» TASK TO CARRY OUT
Rewrite the lines from the one with "Where should I click to: Click the chart" to the one with "pyautogui.click(x=13, y=70)", requests included, and shift every coordinate in the answers up by 74. Give back only those lines.

» RECORDS FOR THE TASK
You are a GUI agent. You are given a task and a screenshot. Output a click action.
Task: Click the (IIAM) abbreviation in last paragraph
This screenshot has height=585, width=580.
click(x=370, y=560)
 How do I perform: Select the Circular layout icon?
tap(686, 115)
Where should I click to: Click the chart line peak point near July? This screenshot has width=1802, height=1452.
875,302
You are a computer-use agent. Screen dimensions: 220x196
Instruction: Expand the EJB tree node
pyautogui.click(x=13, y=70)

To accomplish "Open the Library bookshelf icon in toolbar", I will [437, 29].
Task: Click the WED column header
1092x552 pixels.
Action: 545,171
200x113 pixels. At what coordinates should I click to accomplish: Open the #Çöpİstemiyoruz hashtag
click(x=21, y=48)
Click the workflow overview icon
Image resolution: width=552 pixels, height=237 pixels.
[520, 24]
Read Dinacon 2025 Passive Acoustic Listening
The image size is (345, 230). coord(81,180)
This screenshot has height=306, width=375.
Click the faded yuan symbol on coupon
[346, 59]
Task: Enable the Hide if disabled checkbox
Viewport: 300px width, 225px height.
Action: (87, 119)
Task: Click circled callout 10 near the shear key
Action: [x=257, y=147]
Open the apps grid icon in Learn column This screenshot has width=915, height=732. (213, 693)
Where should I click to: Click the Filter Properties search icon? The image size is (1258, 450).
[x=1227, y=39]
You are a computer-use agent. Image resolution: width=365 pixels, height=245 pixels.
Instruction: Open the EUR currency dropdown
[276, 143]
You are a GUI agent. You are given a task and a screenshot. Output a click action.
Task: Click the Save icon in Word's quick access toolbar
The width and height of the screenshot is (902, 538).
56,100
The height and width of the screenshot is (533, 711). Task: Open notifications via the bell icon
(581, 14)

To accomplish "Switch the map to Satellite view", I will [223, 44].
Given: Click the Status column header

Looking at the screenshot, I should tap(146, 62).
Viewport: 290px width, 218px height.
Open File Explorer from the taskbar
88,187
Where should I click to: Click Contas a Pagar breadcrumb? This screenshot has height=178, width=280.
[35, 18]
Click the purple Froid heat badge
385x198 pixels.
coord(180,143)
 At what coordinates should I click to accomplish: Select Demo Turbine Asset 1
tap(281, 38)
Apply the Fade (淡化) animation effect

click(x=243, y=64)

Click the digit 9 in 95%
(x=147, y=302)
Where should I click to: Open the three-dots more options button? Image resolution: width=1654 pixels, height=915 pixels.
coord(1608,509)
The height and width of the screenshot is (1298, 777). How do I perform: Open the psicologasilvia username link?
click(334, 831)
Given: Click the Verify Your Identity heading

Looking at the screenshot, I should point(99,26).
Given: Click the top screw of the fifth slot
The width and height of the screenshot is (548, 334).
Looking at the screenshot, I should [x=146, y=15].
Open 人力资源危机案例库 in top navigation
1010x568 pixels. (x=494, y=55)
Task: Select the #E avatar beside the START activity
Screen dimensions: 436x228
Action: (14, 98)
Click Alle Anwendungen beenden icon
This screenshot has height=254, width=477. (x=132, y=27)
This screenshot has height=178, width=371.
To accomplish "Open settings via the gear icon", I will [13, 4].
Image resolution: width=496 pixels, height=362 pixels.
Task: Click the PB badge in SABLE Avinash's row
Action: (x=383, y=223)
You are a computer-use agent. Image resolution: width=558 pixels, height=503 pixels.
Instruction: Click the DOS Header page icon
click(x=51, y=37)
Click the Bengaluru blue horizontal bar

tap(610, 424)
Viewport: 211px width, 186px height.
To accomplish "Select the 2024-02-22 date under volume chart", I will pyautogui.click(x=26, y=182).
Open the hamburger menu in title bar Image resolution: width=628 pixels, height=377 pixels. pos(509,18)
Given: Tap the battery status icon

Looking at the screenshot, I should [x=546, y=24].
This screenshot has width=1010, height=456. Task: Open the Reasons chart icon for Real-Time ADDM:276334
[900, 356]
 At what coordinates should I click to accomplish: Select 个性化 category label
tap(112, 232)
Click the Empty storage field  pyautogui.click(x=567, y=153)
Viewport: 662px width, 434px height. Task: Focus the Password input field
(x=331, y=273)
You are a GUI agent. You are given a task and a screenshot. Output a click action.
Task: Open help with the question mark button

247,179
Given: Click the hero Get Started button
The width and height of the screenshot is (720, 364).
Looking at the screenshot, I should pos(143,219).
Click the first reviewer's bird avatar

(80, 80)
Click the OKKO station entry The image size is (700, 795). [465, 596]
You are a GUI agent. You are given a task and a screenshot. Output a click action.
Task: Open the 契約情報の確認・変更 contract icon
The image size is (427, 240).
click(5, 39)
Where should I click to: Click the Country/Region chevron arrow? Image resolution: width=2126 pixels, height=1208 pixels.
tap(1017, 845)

» ANSWER FOR THIS EXERCISE
Where should I click to: Click the chart line peak point near July? This screenshot has width=1802, height=1452.
949,376
You are a computer-use agent. Screen dimensions: 220x196
Instruction: Expand the EJB tree node
pyautogui.click(x=87, y=144)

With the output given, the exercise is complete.